A call option gives you the right to buy 100 shares of a stock at a specific price (the "strike price") before a specific date (the "expiration"). You pay a premium for this right. If the stock rises above the strike price before expiration, your option gains value. If it doesn't, your premium is lost.
A put option gives you the right to sell 100 shares at the strike price before expiration. Puts increase in value when the underlying stock falls. Investors use puts to hedge against losses in stocks they own, or to speculate on a stock declining.
The price you pay for an option contract is the premium. It's non-refundable — if your option expires worthless (the stock didn't move in the direction you needed), you lose 100% of the premium. This is the core risk of buying options: they have a built-in expiration and a built-in death clock.
Options lose value every day simply by the passage of time — a phenomenon called theta decay. All else being equal, an option is worth less tomorrow than it is today, because there's one less day for the stock to move in your favor. This is why holding long options is a race against time.
If you own 100 shares of a stock, you can sell a call option against it (a "covered call"). You collect the premium immediately. If the stock stays below the strike price, you keep the premium and the shares. If it exceeds the strike, your shares get "called away" at that price. This is a conservative options strategy — one of the few commonly recommended for individual investors.
Options provide leverage — control over 100 shares with a fraction of the cost. That leverage works in both directions. Complex multi-leg strategies (spreads, condors, straddles) can limit losses but require precise understanding to execute correctly. Getting it wrong can mean losses larger than your initial investment.
"I've traded options. I understand the appeal — the leverage, the precision, the intellectual challenge. I've also watched people blow up accounts that took years to build because options looked easier than they were on YouTube. If you want to learn options, start with covered calls on stocks you already own. That's the one strategy where the risk profile is something a regular investor can actually manage."

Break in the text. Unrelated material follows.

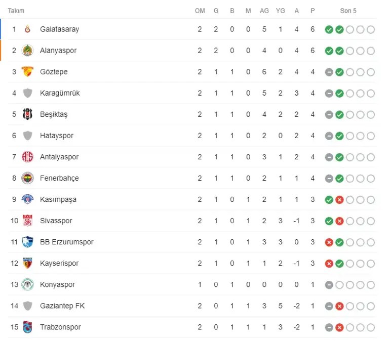The width and height of the screenshot is (390, 341).
Task: Click the Alanyaspor club crest
Action: click(x=27, y=51)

Most retail options trading is speculation — betting on short-term price movements with a ticking clock attached. This isn't inherently wrong, but it should be named for what it is. If you're using options as your primary investment strategy, you're in a game where the professionals have structural advantages in pricing and information.
Selling covered calls on stocks you already own is one of the most legitimate uses of options for individual investors. It generates income (premium) from shares you're holding anyway. The trade-off: you cap your upside if the stock surges. For investors in low-volatility holdings, it can be a reasonable income supplement.
Buying put options on stocks you own as insurance against a decline is called a protective put. If you own significant concentrated stock (common with employer stock or a company you founded), this kind of downside protection can make sense. It costs money — like insurance always does — but it can protect against severe losses.